**WHAT YOU NEED TO DO**
Which lines run from the one containing "The width and height of the screenshot is (613, 376)." to the end of the listing? Copy them out exactly, leaving out the rest.

**PROVIDED MATERIAL**
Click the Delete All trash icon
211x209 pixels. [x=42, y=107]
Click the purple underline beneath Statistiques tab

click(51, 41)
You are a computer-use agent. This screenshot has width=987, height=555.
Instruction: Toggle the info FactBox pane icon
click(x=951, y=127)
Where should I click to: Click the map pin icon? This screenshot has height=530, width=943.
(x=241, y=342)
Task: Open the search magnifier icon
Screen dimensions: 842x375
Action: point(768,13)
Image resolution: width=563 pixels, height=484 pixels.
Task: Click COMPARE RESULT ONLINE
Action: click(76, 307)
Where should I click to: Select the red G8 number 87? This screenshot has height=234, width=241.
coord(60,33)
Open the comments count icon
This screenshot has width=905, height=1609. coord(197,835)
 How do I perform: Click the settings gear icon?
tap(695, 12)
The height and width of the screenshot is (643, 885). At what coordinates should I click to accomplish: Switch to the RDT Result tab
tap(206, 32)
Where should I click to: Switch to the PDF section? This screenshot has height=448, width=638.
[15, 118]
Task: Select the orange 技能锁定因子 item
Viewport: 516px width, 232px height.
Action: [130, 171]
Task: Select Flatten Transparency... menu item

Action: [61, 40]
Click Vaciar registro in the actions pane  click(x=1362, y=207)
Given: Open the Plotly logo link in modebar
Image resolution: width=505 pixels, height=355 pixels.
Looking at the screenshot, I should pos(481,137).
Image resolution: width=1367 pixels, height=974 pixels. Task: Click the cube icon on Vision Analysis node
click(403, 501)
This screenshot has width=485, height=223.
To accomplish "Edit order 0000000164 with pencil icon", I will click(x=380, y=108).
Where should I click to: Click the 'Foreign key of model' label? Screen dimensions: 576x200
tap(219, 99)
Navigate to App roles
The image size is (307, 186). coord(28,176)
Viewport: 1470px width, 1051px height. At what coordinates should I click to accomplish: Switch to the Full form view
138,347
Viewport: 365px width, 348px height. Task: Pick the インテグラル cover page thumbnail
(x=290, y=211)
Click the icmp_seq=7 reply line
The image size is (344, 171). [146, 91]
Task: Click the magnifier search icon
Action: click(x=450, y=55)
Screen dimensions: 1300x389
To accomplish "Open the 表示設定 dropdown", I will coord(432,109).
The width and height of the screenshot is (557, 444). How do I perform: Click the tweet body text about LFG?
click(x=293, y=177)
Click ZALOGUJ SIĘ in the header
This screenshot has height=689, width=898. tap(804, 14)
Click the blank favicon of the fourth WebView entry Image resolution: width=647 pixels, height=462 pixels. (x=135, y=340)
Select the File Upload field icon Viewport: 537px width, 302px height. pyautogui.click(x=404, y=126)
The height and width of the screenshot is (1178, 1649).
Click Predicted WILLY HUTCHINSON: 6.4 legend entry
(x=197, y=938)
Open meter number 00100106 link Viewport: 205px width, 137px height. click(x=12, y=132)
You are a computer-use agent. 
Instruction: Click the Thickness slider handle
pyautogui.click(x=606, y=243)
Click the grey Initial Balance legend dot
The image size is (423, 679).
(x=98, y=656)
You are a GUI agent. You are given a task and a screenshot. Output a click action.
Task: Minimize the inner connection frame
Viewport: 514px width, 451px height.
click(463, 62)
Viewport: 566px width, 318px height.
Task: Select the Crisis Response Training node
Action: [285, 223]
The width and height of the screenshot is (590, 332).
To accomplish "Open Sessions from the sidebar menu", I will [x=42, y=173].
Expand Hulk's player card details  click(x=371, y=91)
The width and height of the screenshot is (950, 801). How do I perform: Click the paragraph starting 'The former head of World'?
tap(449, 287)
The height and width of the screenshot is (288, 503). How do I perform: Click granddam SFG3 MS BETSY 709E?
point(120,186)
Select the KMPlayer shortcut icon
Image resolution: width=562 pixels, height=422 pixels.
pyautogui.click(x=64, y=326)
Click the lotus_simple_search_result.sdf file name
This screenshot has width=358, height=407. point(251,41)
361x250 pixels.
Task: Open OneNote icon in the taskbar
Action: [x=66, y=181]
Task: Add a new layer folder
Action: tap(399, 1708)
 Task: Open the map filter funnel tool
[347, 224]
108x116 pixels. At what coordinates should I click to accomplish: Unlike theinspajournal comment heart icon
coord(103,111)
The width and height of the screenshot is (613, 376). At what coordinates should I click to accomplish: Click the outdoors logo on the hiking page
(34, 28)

**EXERCISE SOLUTION**
The width and height of the screenshot is (613, 376). At what coordinates should I click to accomplish: Click the outdoors logo on the hiking page
(34, 28)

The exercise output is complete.